§ Given exercise:
Starting at the line that contains "Select MTD time range" and continuing through the end of the records, copy those lines again, requests included, with 130 added to every coordinate in the answers. Leave the pictures out.

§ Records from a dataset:
------------

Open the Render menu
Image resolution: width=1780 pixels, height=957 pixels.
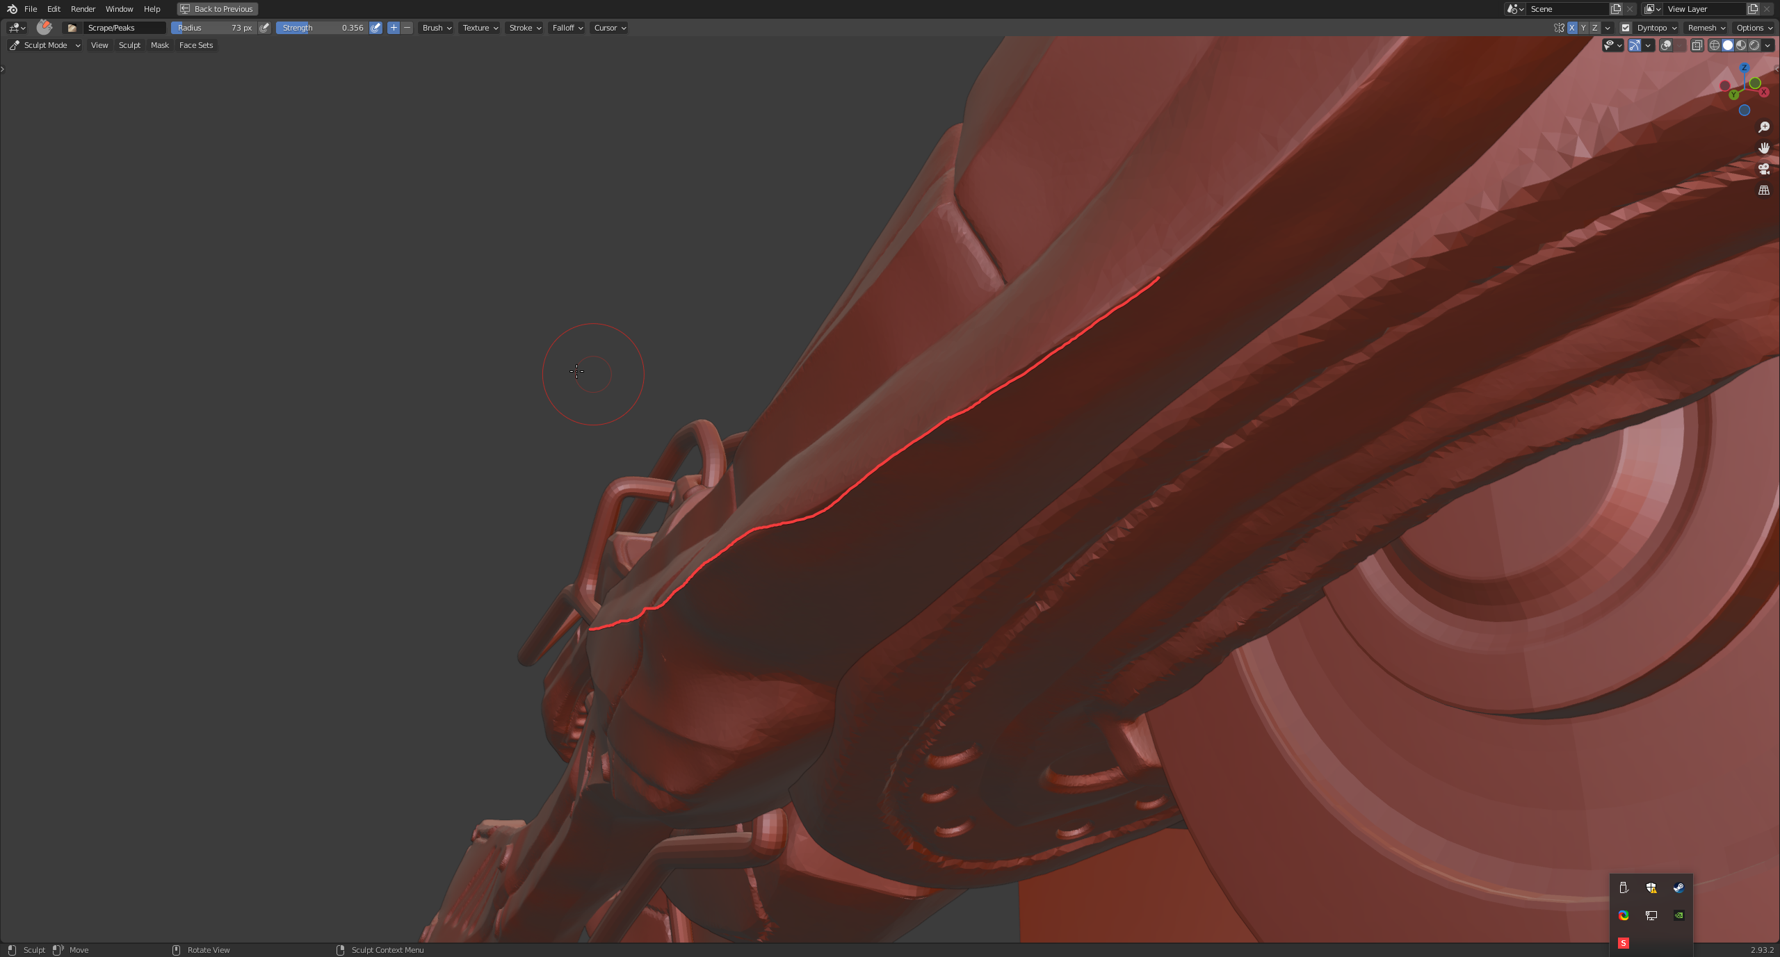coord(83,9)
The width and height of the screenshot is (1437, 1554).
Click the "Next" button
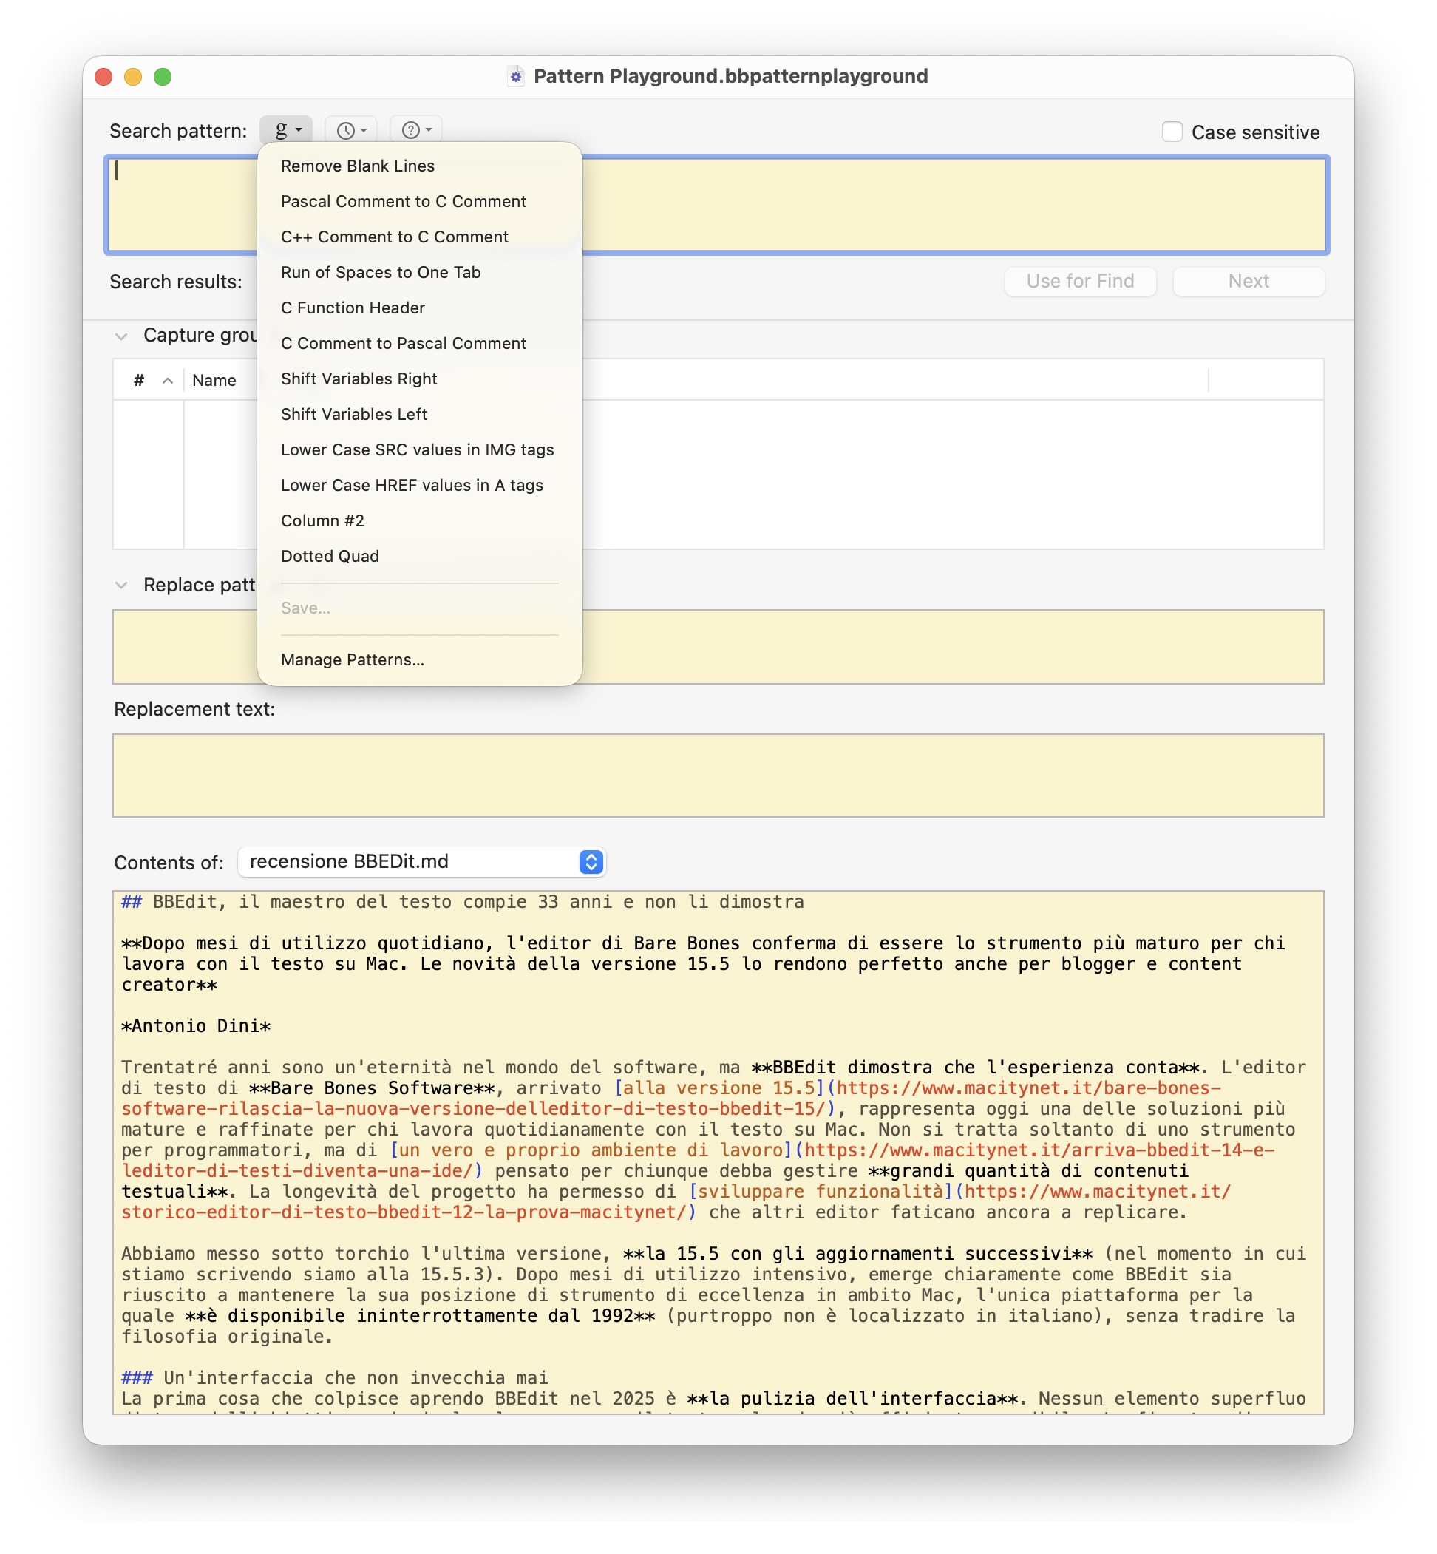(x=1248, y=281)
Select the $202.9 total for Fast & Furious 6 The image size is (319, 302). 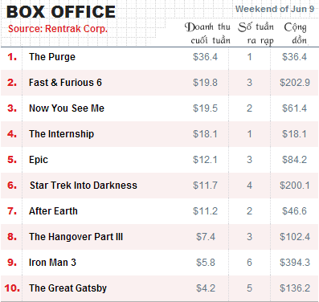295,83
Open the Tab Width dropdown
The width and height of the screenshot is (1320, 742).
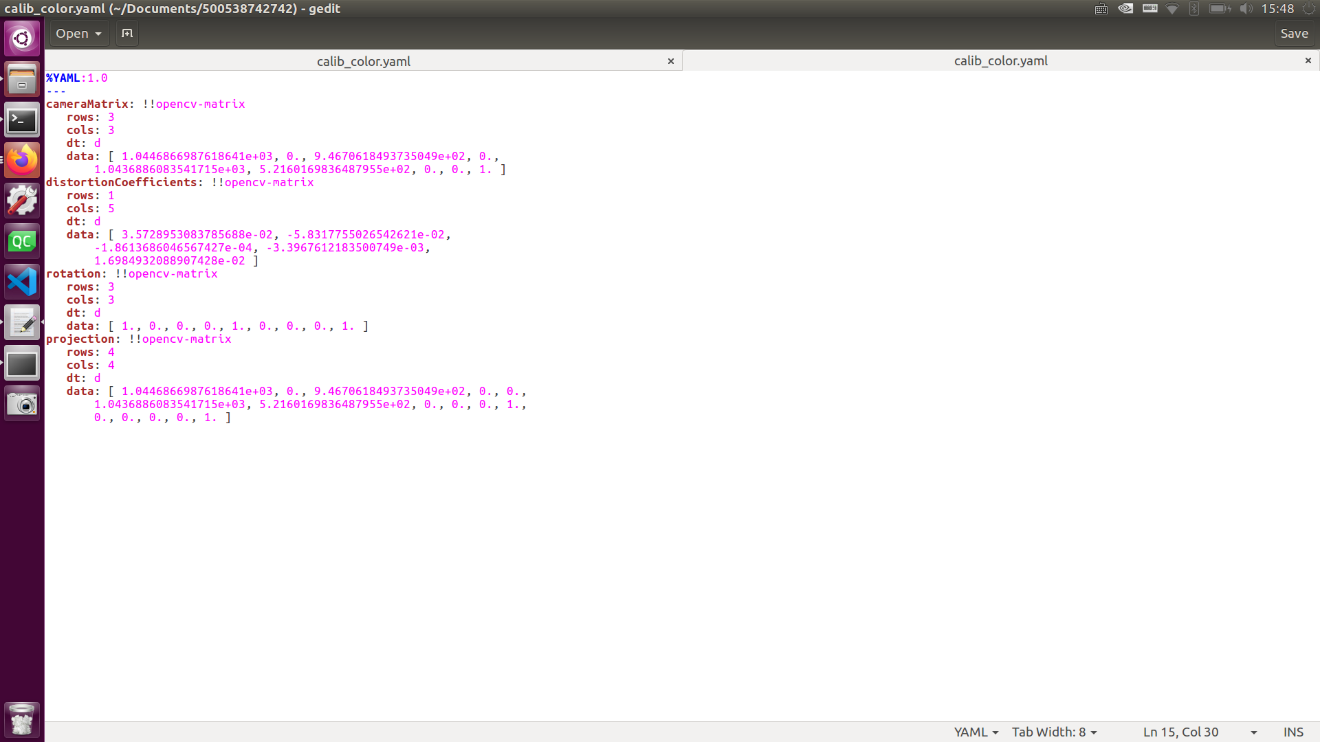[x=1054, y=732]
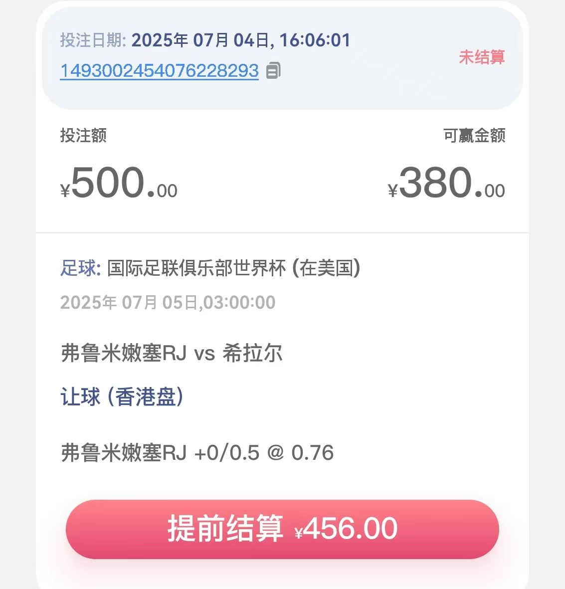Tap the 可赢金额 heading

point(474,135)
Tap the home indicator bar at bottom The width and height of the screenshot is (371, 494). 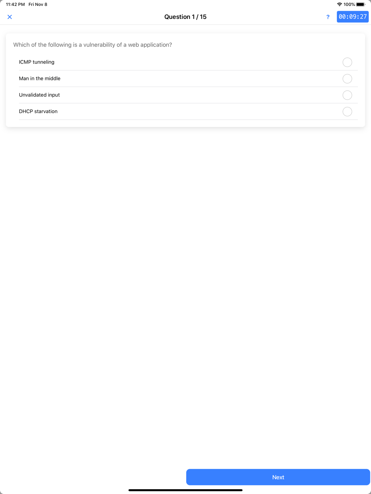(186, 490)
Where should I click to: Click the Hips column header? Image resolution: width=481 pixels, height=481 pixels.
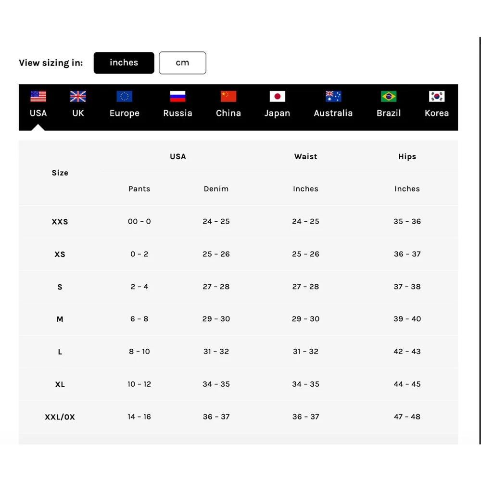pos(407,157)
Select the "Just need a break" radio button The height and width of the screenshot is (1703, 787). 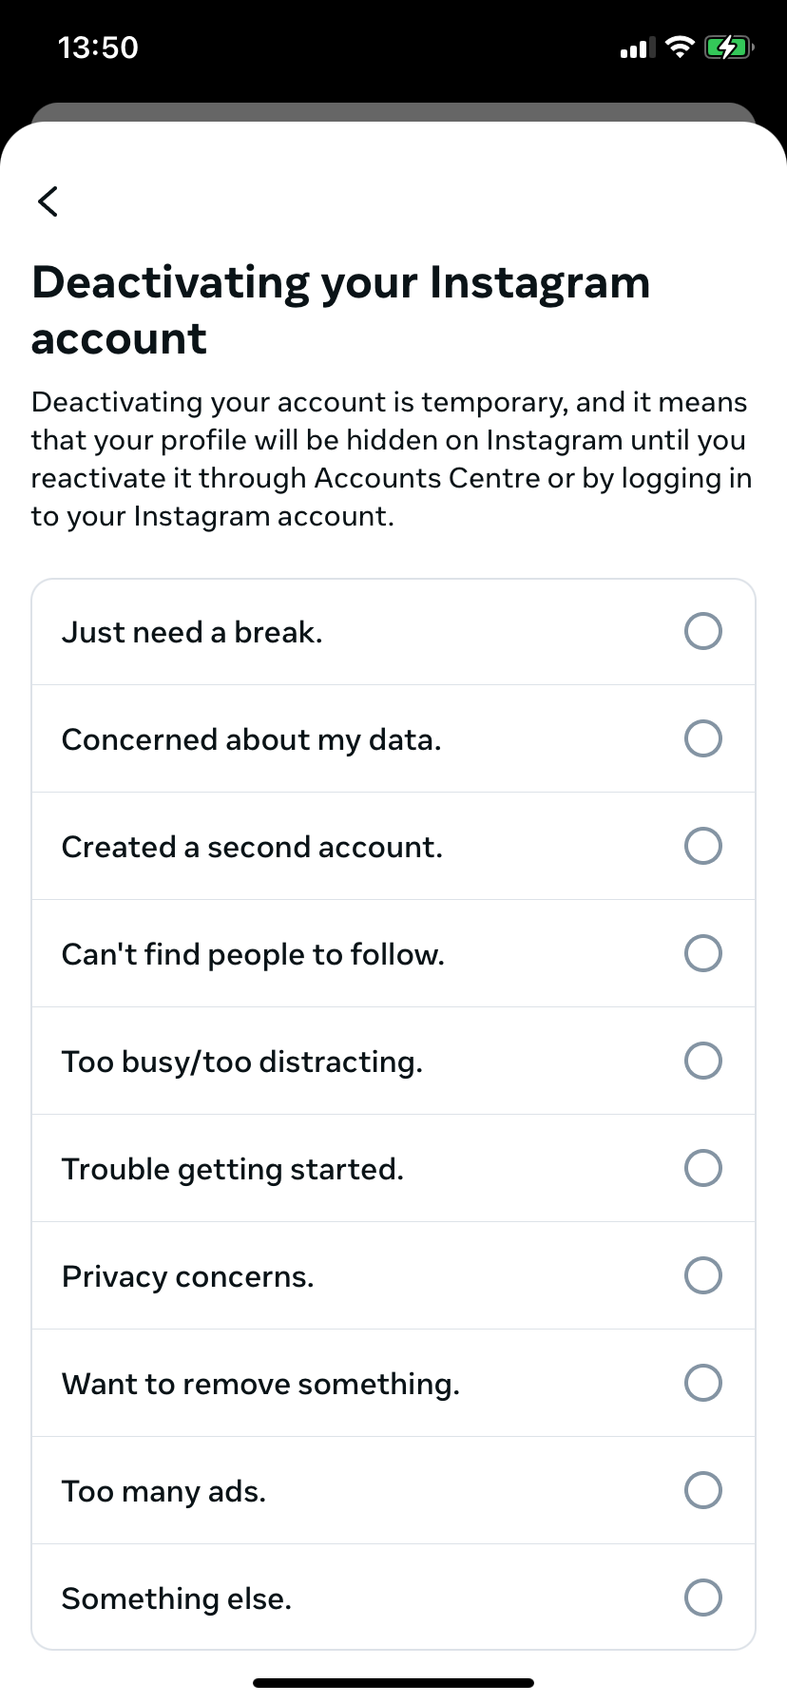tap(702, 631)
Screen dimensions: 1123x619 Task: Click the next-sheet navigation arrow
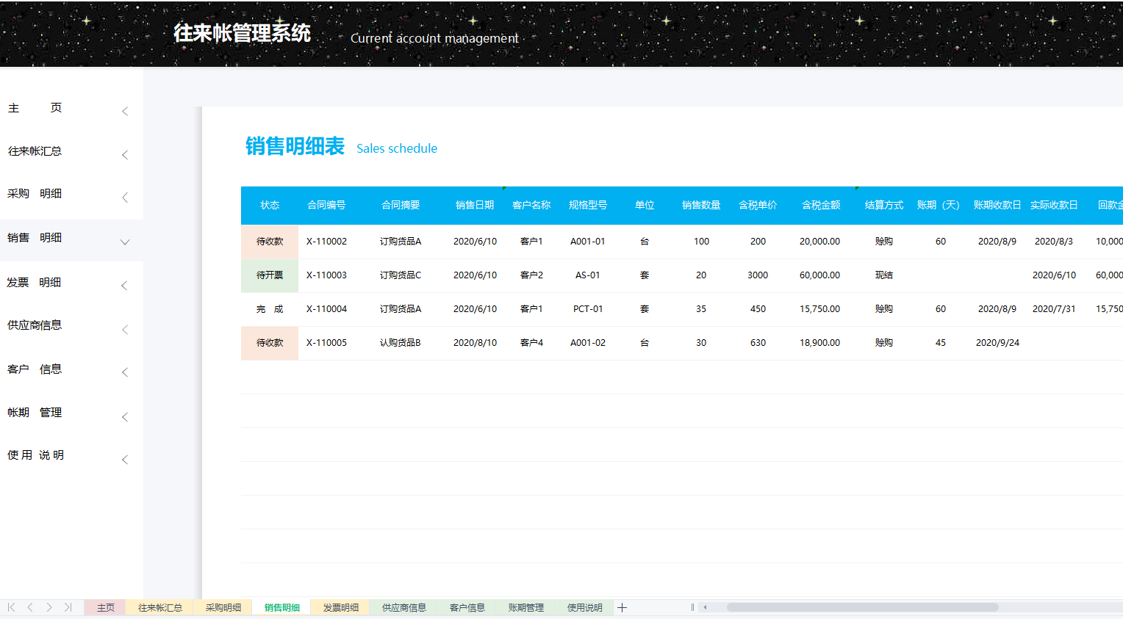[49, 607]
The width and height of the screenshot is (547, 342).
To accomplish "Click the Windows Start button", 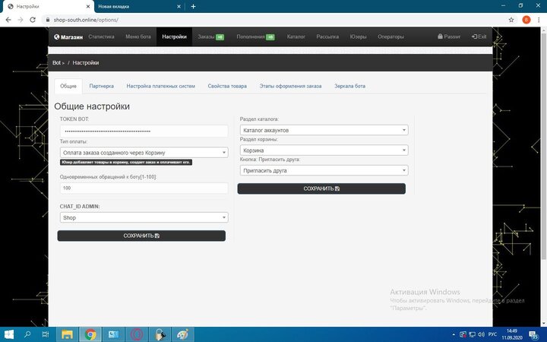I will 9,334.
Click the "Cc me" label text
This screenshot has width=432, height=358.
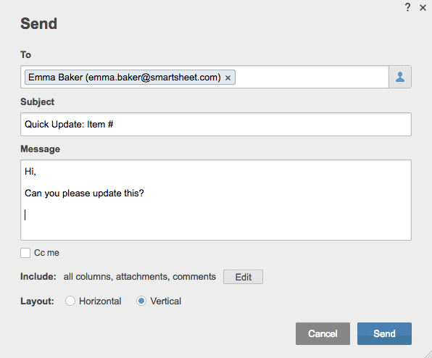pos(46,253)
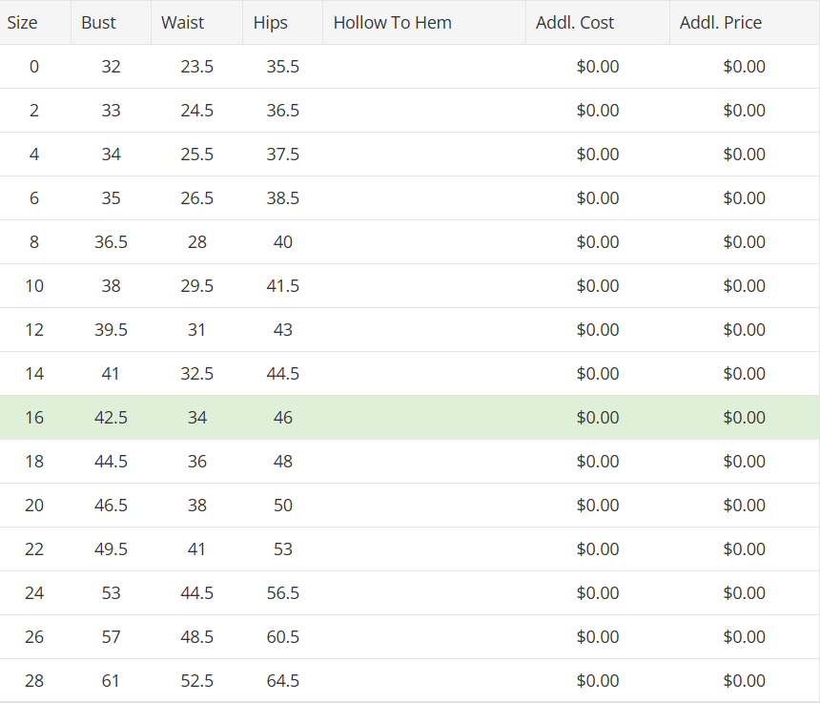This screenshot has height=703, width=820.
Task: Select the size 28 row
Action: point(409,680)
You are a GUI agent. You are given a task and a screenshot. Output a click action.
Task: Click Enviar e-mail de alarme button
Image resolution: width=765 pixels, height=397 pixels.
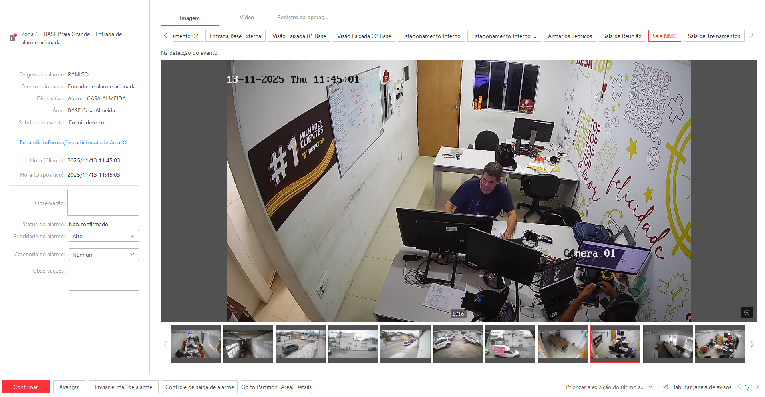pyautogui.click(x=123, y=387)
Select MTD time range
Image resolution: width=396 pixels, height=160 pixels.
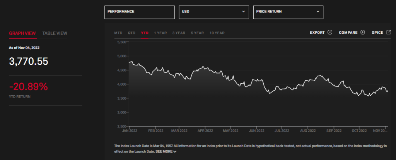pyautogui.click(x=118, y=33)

------------

§ Expected answer:
Select MTD time range
Image resolution: width=396 pixels, height=160 pixels.
pyautogui.click(x=248, y=163)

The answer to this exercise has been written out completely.